Should the application of legislative moratoria fall within the definition of forbearance measures?
In accordance with article 47b of the Regulation (EU) No. 575/2013 as amended by Regulation (EU) No. 630/2019 (“CRR”), “forbearance measure is a concession by an institution towards an obligor that is experiencing or is likely to experience difficulties in meeting its financial commitments”. Letter a), first subparagraph of that article further specifies that “a concession shall refer to”, inter alia, “a modification of the terms and conditions of a debt obligation, where such modification would not have been granted had the obligor not experienced difficulties in meeting its financial commitments”.
The Eba addresses the topic with “EBA Guidelines on legislative and non-legislative moratoria on loan repayments applied in light of the COVID-19 crisis (EBA/GL/2020/02)” as amended by the EBA/GL/2020/08 on 26th June 2020 and by the EBA/GL/2020/15 on 2nd December 2020 (“GL”) and with the “EBA Report on the implementation of selected COVID-19 policies (EBA/REP/200/19)”.
The legislative moratoria schemes introduced in response to the COVID-19 pandemic have a generally preventative nature and are not borrower specific, as they aim to address systemic risks that may occur in the wider EU economy in the future. Their application does not fall under the definition of forbearance measures as laid down in the first subparagraph of article 47b of the CRR.
First, legislative moratoria apply compulsorily to all institutions within a jurisdiction.
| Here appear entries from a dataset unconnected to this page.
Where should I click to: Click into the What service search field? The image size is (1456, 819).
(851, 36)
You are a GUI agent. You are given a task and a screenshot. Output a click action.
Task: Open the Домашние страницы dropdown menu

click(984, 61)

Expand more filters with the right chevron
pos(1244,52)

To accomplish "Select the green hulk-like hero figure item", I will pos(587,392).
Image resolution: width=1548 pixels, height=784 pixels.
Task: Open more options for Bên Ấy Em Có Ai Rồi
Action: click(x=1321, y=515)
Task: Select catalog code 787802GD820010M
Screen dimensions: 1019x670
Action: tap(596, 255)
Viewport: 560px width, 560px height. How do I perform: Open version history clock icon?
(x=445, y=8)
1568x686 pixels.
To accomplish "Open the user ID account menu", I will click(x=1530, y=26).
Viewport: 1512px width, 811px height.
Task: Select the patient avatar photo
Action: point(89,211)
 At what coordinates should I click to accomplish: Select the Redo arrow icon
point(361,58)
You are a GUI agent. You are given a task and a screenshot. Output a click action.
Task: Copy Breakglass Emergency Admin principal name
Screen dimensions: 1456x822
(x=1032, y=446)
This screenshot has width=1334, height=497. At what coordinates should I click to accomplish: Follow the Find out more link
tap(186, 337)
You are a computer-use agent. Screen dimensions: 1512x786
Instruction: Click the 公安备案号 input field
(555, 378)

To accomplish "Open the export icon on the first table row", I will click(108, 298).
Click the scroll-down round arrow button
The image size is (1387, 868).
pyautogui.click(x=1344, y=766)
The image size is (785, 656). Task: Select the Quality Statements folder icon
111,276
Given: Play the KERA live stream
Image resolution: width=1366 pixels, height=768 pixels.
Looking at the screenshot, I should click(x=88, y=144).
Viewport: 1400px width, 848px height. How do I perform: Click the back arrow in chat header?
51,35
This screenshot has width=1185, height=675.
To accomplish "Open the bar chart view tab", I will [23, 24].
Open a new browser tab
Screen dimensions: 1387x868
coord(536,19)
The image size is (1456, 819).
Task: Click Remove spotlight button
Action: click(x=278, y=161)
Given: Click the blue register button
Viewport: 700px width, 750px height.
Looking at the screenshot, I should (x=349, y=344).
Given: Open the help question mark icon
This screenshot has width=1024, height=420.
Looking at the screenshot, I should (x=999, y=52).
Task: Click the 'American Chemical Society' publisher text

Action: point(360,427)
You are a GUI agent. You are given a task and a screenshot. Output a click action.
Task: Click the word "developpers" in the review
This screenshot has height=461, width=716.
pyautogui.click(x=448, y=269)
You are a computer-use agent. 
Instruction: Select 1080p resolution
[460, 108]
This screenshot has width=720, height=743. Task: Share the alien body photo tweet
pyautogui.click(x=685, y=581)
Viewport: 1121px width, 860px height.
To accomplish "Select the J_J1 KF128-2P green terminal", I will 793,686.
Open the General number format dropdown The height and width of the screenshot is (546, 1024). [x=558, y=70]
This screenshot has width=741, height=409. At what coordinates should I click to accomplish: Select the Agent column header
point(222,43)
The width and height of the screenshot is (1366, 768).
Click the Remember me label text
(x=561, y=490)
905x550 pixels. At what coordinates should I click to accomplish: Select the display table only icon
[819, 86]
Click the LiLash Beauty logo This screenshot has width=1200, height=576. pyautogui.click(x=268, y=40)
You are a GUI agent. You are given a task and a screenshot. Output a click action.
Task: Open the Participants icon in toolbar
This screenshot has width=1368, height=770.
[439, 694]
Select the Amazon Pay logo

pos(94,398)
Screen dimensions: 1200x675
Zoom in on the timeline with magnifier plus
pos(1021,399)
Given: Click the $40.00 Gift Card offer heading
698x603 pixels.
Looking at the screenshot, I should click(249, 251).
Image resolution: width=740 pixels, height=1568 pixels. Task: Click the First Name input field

Their application does not constitute a “concession by an institution” because institutions are forced, by virtue of a State Law, to apply the legislative moratoria and consequently the moratorium is not granted because of institution’s free choice.
Moreover, the application of legislative moratoria does not envisage any assessment of the extent to which “an obligor […] is experiencing or is likely to experience difficulties in meeting its financial commitments”. It follows that Institutions are not able to assess if the payment moratoria “would not have been granted had the obligor not experienced difficulties in meeting its financial commitments”. On the contrary, before granting a forbearance measure, institutions should carry out an individual assessment of the repayment capacity of the borrower and grant forbearance measures tailored to the specific circumstances of the borrower in question.
It follows that the exposures that benefit from the application of legislative moratoria should not be classified as forborne in accordance with Article 47b of the CRR or treated as distressed restructuring in accordance with letter d), third subparagraph of article 178 of that Regulation.
This question has been rejected because the matter it refers to has been identified and will be addressed in the forthcoming release of the EBA Report on COVID-19 implementation policies.